Teamwork, high quality samples, flexible application of discovery technologies and the ability to integrate data have proven to be extremely important. Remaining questions include the identification of current bottlenecks in the technologies and their exploitation, as well as ways in which the data generated can be implemented into a clinically relevant process of disease/patient assessment and monitoring (Figure 1). The latter represents a major undertaking that may need to be co-ordinated with other innovative approaches for patient assessment and monitoring to assist clinical decision making. It has been noted that the increasingly large and detailed array of information must be presented in a form that can be processed by the human user14; this in itself will be a major undertaking.
Conclusion
What is likely to make the application of proteomics to biomarker discovery successful? The building of effective teams is one of the most challenging aspects; industry has a theoretical head start in that it is assumed that everyone working for the company has the companies’ success as a shared goal, whilst in academia there may be a greater element of self-directed motivation. In any environment flexibility, motivation and generosity in the sharing of success is essential. It is also reasonably obvious that an ideal discovery scenario would be one that has unlimited resources: from sample availability, to instrumentation and software as well as a flexible ability to ‘follow through’ on discoveries in an appropriate manner. There are so many potential avenues of opportunity afforded by proteomics based discoveries that future ‘follow through’ could require the implementation of new experimental approaches not already in the research teams ‘armoury’. An all embracing, watchful and objectively critical appraisal of new and unfamiliar technologies is likely to be essential for competitive success in the demanding but potentially profitable arena of biomarkers.
References
- Doll, RA and Hill, AB. (2004) British Medical Journal, 328, 1529-1533.
- Wasinger, VC, Cordwell, SJ, Cerpa-Poljak, A, Yan, X, Gooley, AA, Wilkins, MR, Duncan, MW, Harris, R, Williams, KL, and Humphery-Smith, I. (1995). Progress with gene-product mapping of the Mollicutes: Mycoplasma genitalium. Electrophoresis, 16, 1090-1094.
- Gorg A, Weiss W, Dunn MJ. (2004) Current two-dimensional electrophoresis technology for proteomics. Proteomics 4, 3665-3685.

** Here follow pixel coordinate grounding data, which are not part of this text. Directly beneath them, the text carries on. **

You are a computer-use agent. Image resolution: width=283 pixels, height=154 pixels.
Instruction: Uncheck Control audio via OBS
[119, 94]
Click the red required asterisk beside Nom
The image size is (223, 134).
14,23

- Dowsey AW, Dunn MJ, Yang GZ. (2003) The role of bioinformatics in two-dimensional gel electrophoresis. Proteomics 3, 1567-1596.
- Wolters DA, Washburn MP, Yates JR 3rd. (2001) An automated multidimensional protein identification technology for shotgun proteomics. Anal Chem. 73, 5683-5690.
- Julka S, Regnier F. (2004) Quantification in proteomics through stable isotope coding: a review. J Proteome Res. 3, 350-363.
- Jenkins RE, Kitteringham NR, Hunter CL, Webb S, Hunt TJ, Elsby R, Watson RB, Williams D, Pennington SR, Park BK. (2006) Relative and absolute quantitative expression profiling of cytochromes P450 using isotope-coded affinity tags. Proteomics 6,1934-1947.
- Aebersold, R. (2007) Quantitative proteomics and systems biology FASEB J., 21, A212
- Barnidge, DR, Goodmanson, MK, Klee, GG and Muddiman, DC (2004) Absolute Quantification of the Model Biomarker Prostate-Specific Antigen in Serum by LC MS/MS Using Protein Cleavage and Isotope Dilution Mass Spectrometry J. Proteome Res., 3, 644-652.
- Shekouh AR, Thompson CC, Prime W, Campbell F, Hamlett J, Herrington CS, Lemoine NR, Crnogorac-Jurcevic T, Buechler MW, Friess H, Neoptolemos JP, Pennington SR, Costello E. (2003) Application of laser capture microdissection combined with two-dimensional electrophoresis for the discovery of differentially regulated proteins in pancreatic ductal adenocarcinoma. Proteomics 3, 1988-2001.
- Vimalachandran D, Greenhalf W, Thompson C, et al. (2005) High nuclear S100A6 (Calcyclin) is significantly associated with poor survival in pancreatic cancer patients. Cancer Res 65:3218-3125.
- Downes, MR, Byrne, JC, Dunn, MJ, Fitzpatrick, JM, Watson, RWG and Pennington SR (2006) Application of proteomic strategies to the identification of urinary biomarkers for prostate cancer: A review. Biomarkers, 11, 406 – 416.
- Tyers, M. and Mann, M. (2003) Nature 422, 193-197.